[Metin bloğu]
====

8. Hukuk Dairesi 2010/1822 E. , 2010/4961 K.
"İçtihat Metni"MAHKEMESİ :Sulh Hukuk Mahkemesi
DAVA TÜRÜ : Tescil
..., müdahil davacı ... ile Hazine ve Yolboyu Köyü Tüzel Kişiliği aralarındaki tescil davasının kısmen kabulüne ve kısmen reddine dair ...Sulh Hukuk Mahkemesinden verilen 29.01.2010 gün ve 366/19 sayılı hükmün Yargıtay"ca incelenmesi davalı Hazine vekili ile müdahil davacı ... taraflarından süresinde istenilmiş olmakla dosya incelendi gereği düşünüldü:
K A R A R
Davacı, dava dilekçesinde mevkii ve sınırlarını açıkladığı dört parça taşınmazın adına tapuya kayıt ve tesciline karar verilmesini istemiştir.
Harç yatırmak suretiyle davaya asli müdahil davacı olarak katılan ... 02.05.2008 tarihli katılma dilekçesinde; davacı ... tarafından tescil konusu yapılan Yolboyu Köyü Köyönü mevkiinde bulunan taşınmazın kendisine ait olduğunu belirterek ... tarafından açılan davanın reddine, bu mevkideki taşınmazın adına tesciline karar verilmesi isteğinde bulunmuştur.
Davalı Hazine temsilcisi, davanın reddine karar verilmesini savunmuştur.

====

[Alıştırma girdileri]

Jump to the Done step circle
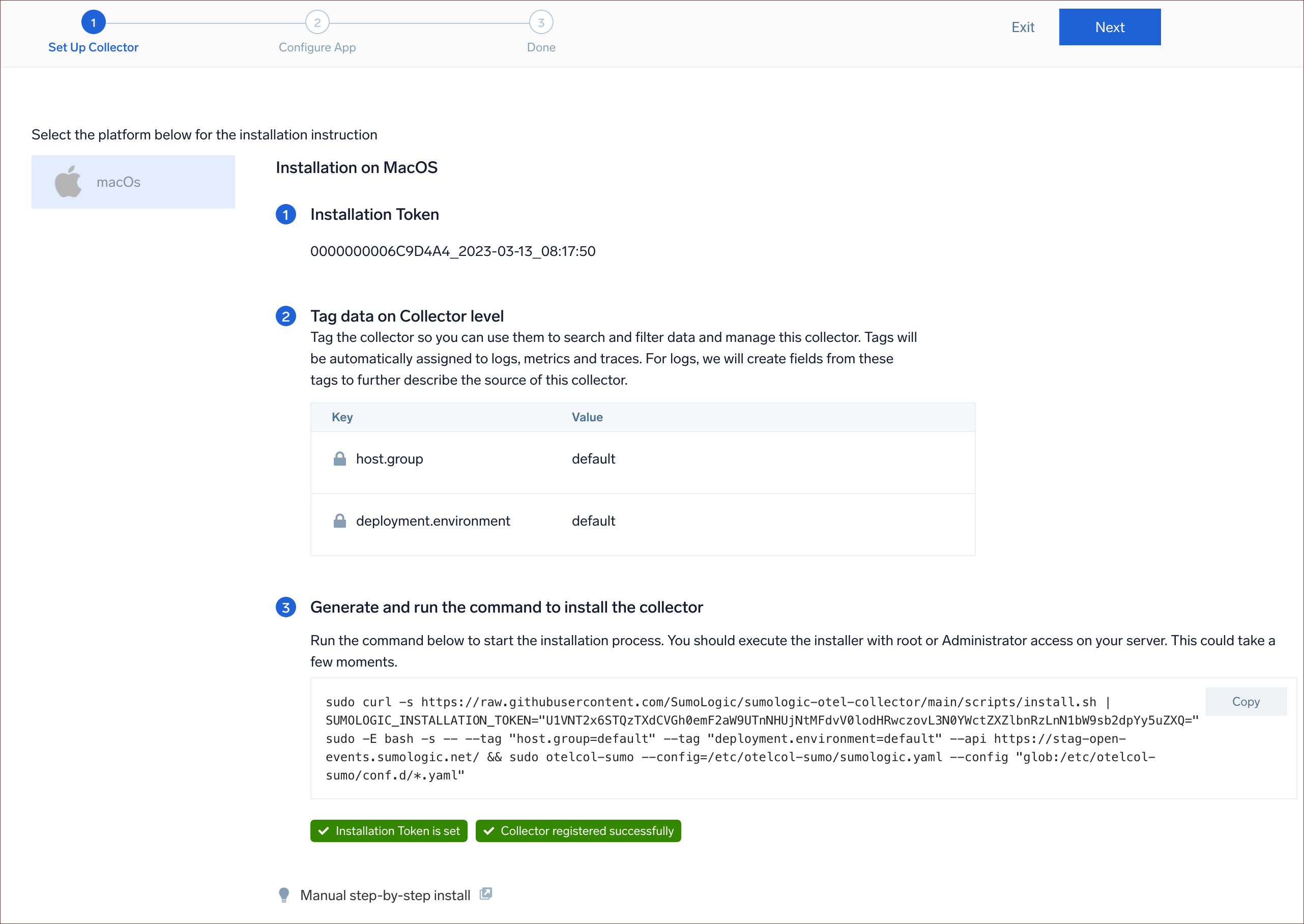The height and width of the screenshot is (924, 1304). [540, 23]
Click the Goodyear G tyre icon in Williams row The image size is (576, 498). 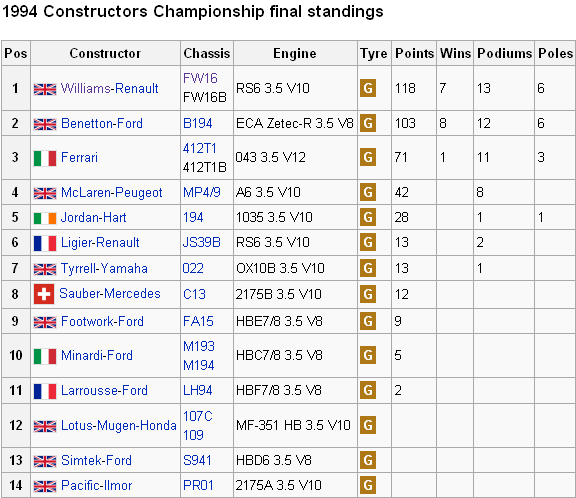[x=368, y=88]

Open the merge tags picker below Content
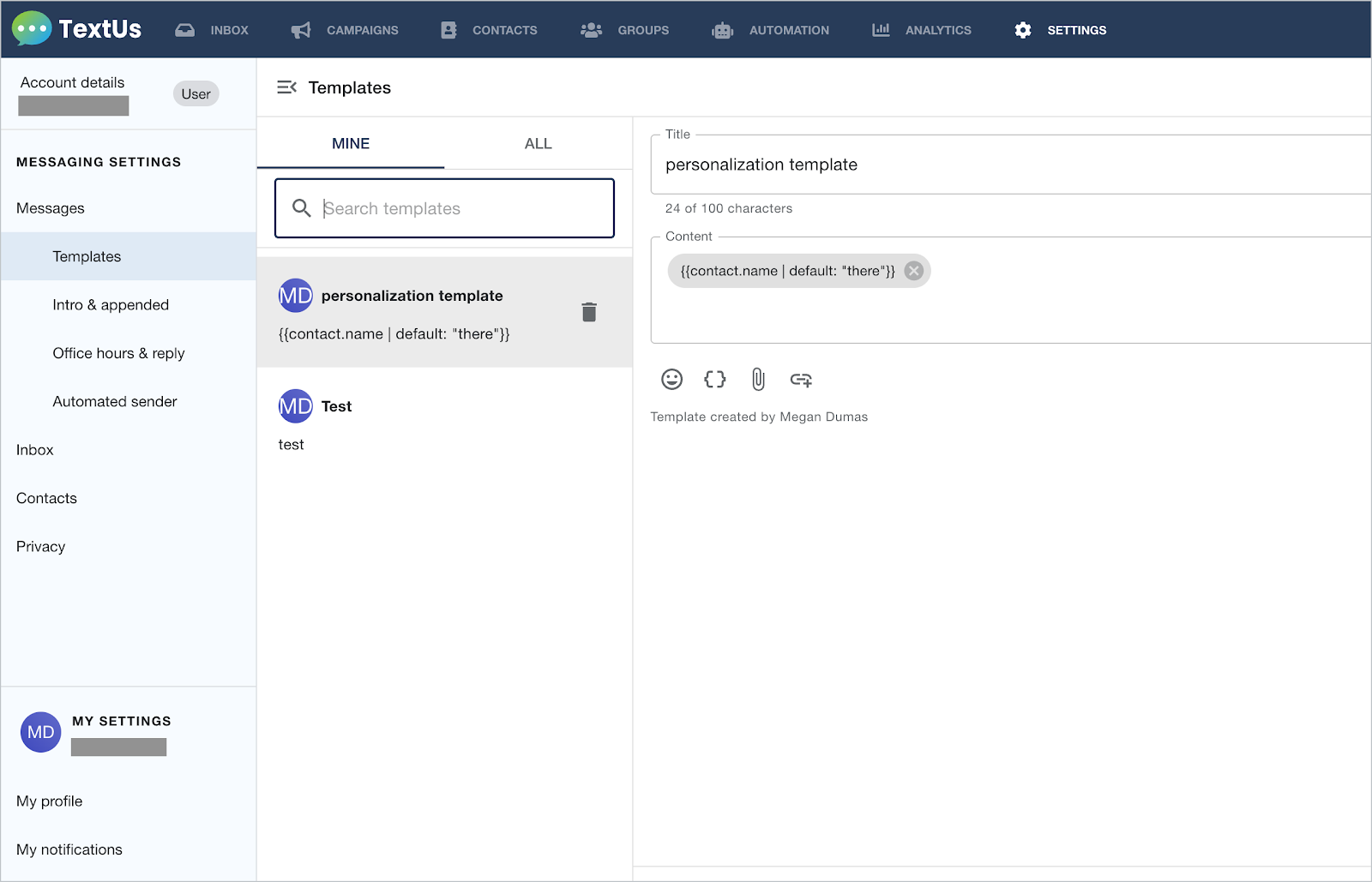714,379
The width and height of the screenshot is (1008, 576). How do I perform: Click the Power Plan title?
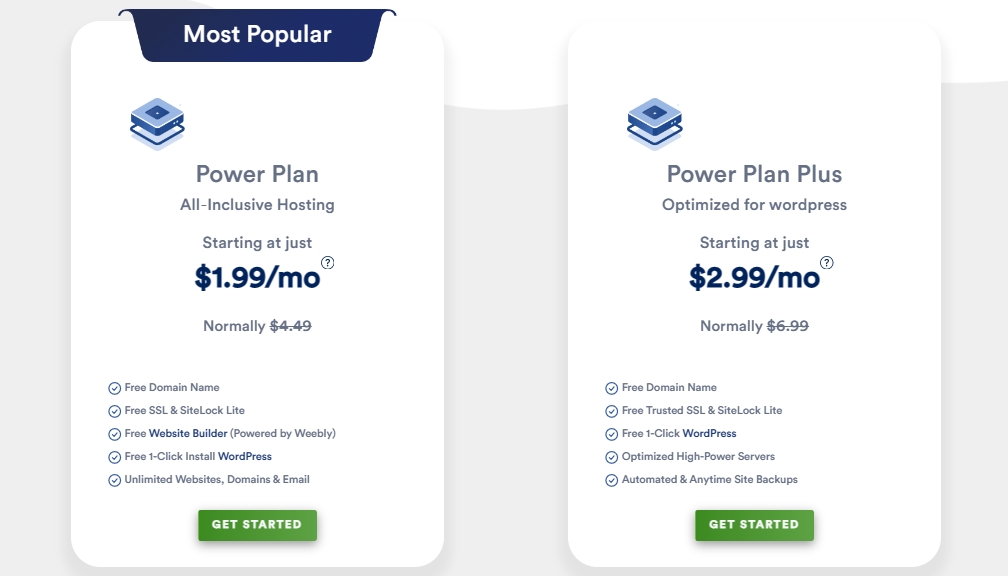pyautogui.click(x=257, y=174)
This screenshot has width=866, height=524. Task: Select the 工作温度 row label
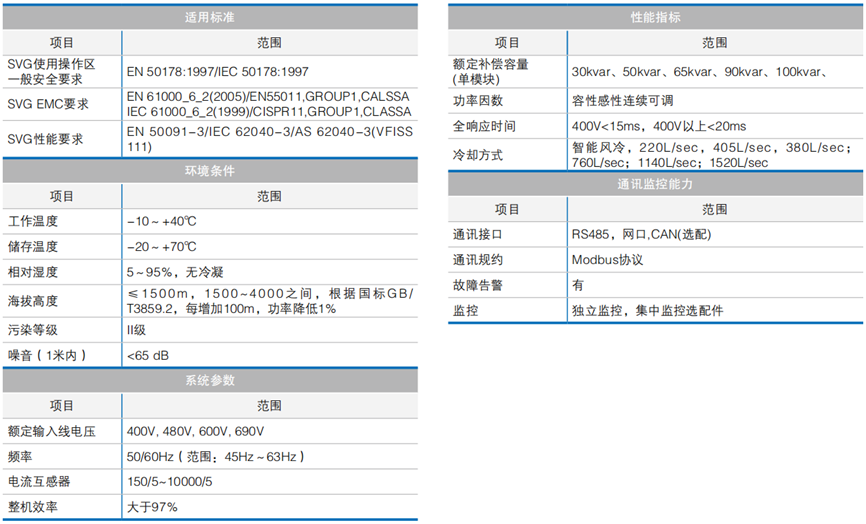click(33, 221)
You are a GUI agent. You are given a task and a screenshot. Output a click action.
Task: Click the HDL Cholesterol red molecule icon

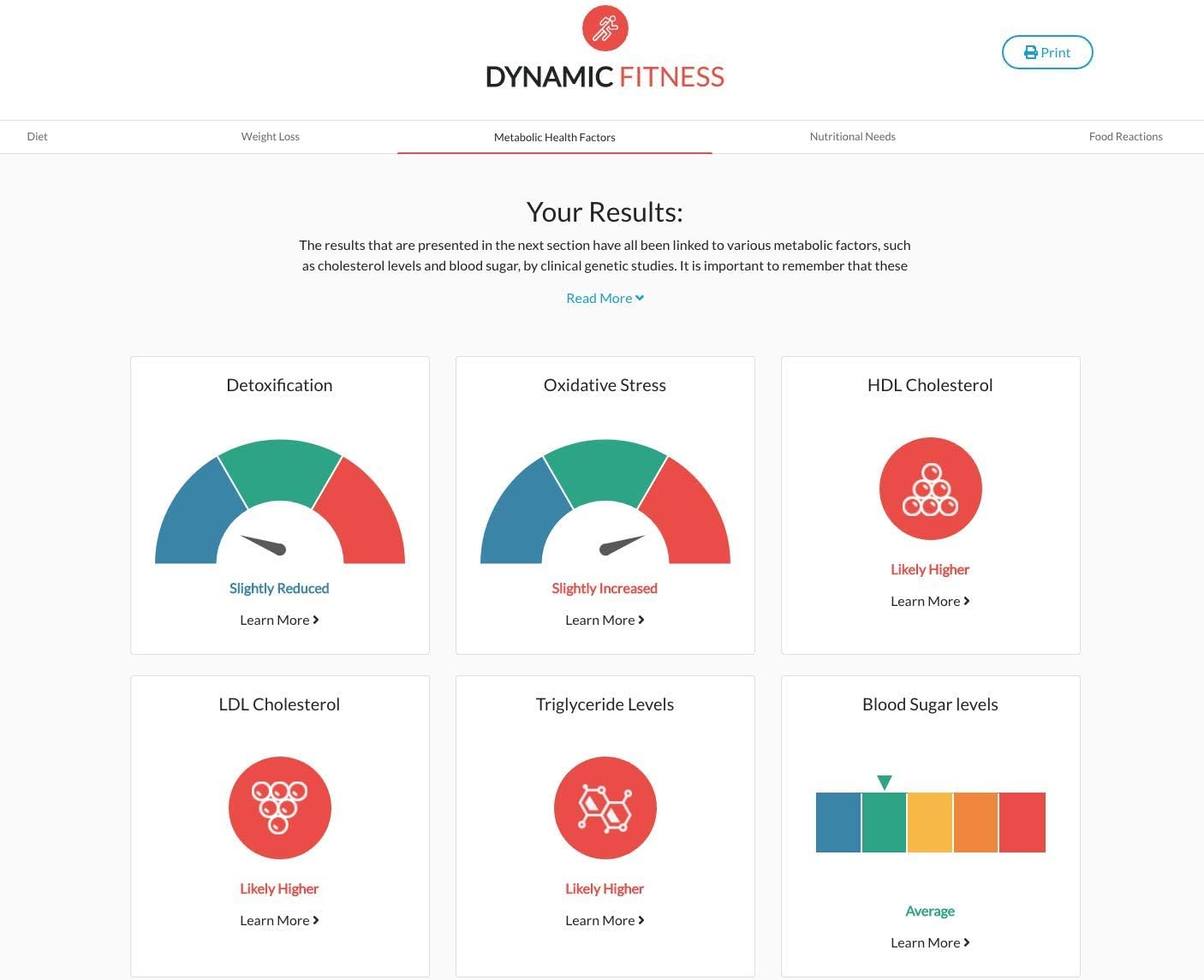click(930, 489)
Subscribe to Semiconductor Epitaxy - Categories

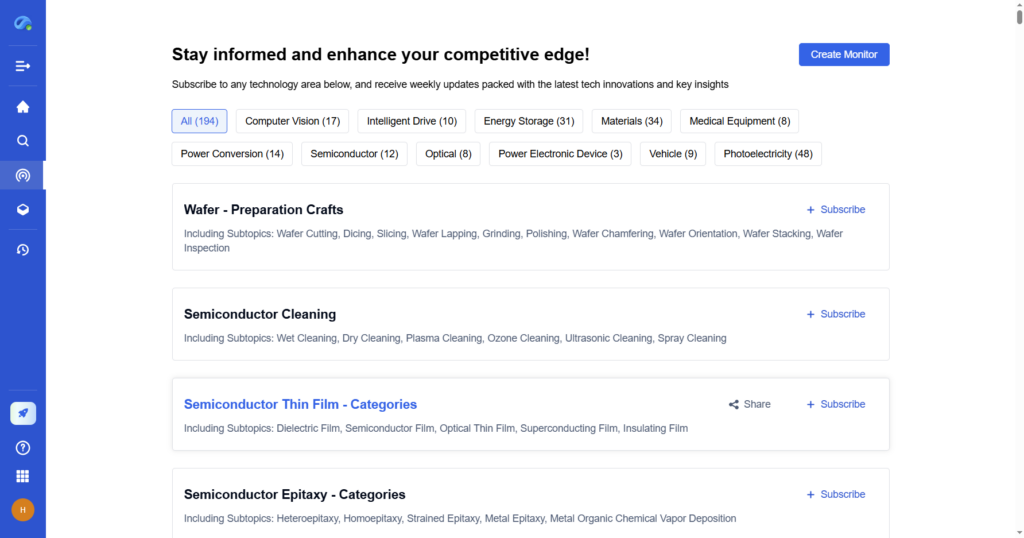836,494
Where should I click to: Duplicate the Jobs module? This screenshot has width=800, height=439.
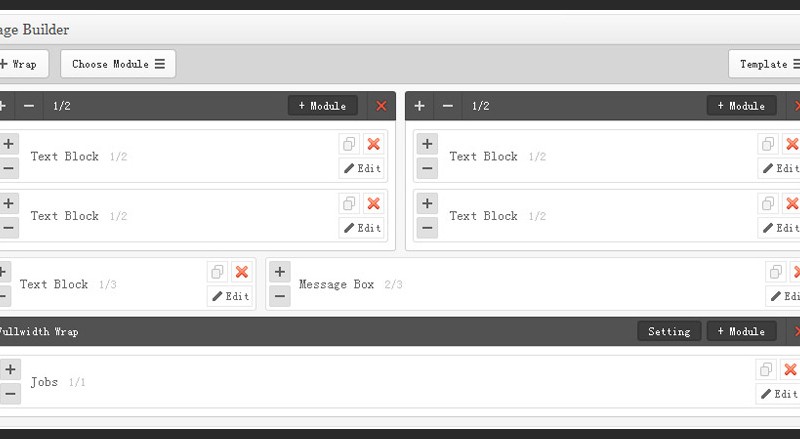click(766, 370)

====

[Yapılacaklar listesi]
1 > Tescil davası metnine göre aşağıdaki soruları cevaplayın.
(a) Davacı, dava dilekçesinde kaç parça taşınmazın adına tescilini istemiştir?
(b) Asli müdahil davacının katılma dilekçesi hangi tarihlidir?
(c) Davalı Hazine temsilcisi neyi savunmuştur?
2 > Kayıtlarda "You are a GUI" ifadesini içeren satırdan kayıtların son satırına kadar, iki uçtaki satırlar da dahil olmak üzere, bütün satırları aynen tekrar yazın. Resimleri cevabınıza almayın.
Metin ile kayıtlar birbirinden tamamen bağımsızdır.

[Verilen cevaplar]
1 >
(a) Dört parça taşınmazın.
(b) 02.05.2008 tarihlidir.
(c) Davanın reddine karar verilmesini savunmuştur.

2 >
You are a GUI agent. You are given a task and a screenshot. Output a click action.
Task: Click the HDL Cholesterol red molecule icon

click(930, 489)
Subscribe to Semiconductor Epitaxy - Categories

836,494
Where should I click to: Duplicate the Jobs module? This screenshot has width=800, height=439.
click(766, 370)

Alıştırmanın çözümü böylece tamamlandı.